MedicalResearch.com Interview with:
Alexander Egeberg, MD PhD
Department of Dermatology and Allergy
MedicalResearch.com: What is the background for this study? What are the main findings?
Response: An issue that frequently arise in clinical practice is the question from patients whether they should discontinue their therapy if they want to have children. Since immunosuppressant agents are frequently used for a number of conditions, and discontinuation could lead to disease flaring, assessment of the potential impact of such drugs on birth outcomes is important.
In our study, we examined birth outcomes in children whose father had received treatment with methotrexate, azathioprine, cyclosporine, and mycophenolate mofetil in the time leading up to conception.
Importantly, we found no increased risk of congenital abnormalities, low birth weight, or preterm birth associated with paternal treatment with these drugs.
MedicalResearch.com: What should readers take away from your report?

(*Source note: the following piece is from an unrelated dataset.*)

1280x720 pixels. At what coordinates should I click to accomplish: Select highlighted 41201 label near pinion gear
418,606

Response: While some drugs were used quite infrequently (in particular mycophenolate mofetil) and may therefore be a bit more difficult to conclude on, the overall message is that these drugs do not appear to be associated with adverse birth outcomes following paternal treatment, and that their use is this population should not be a major cause for concern.
MedicalResearch.com: What recommendations do you have for future research as a result of this study?

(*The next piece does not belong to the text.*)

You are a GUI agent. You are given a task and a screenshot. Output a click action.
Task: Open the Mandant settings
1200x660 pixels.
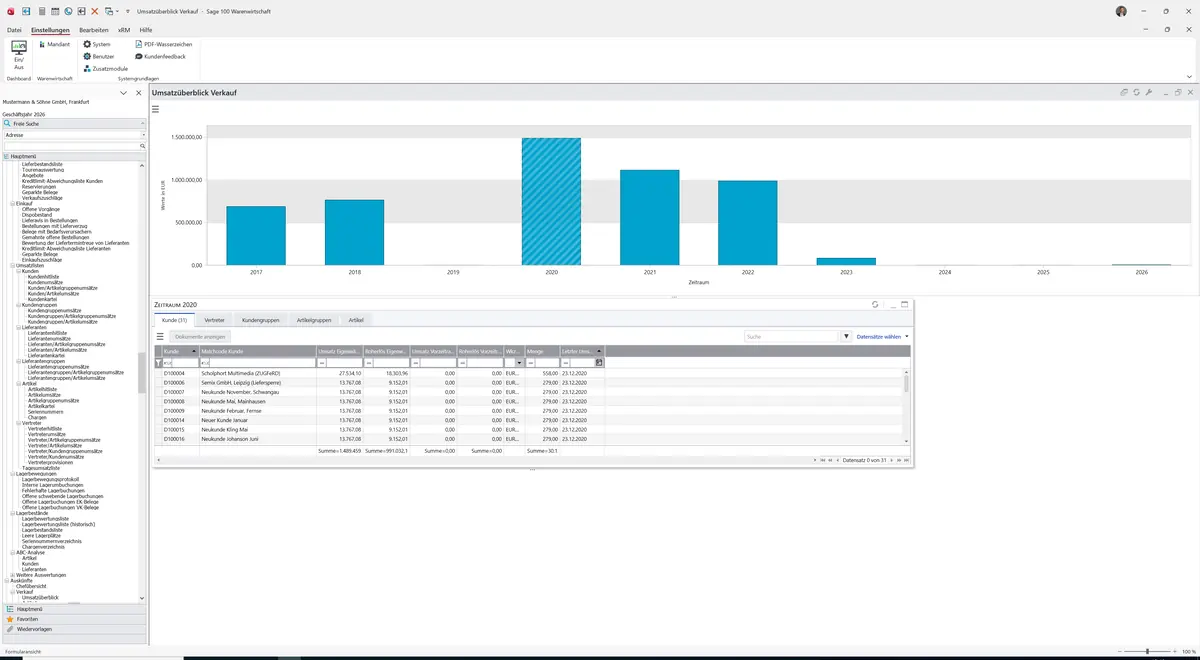tap(54, 45)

Response: We examined adverse birth outcomes, but we did not look at the chance of successfully conceiving a child while on therapy. This questions remains unanswered, and future studies are warranted to examine this.
MedicalResearch.com: Thank you for your contribution to the MedicalResearch.com community.
Birth outcomes in children fathered by men treated with immunosuppressant drugs before conception – a Danish population-based cohort study.
Note: Content is Not intended as medical advice. Please consult your health care provider regarding your specific medical condition and questions.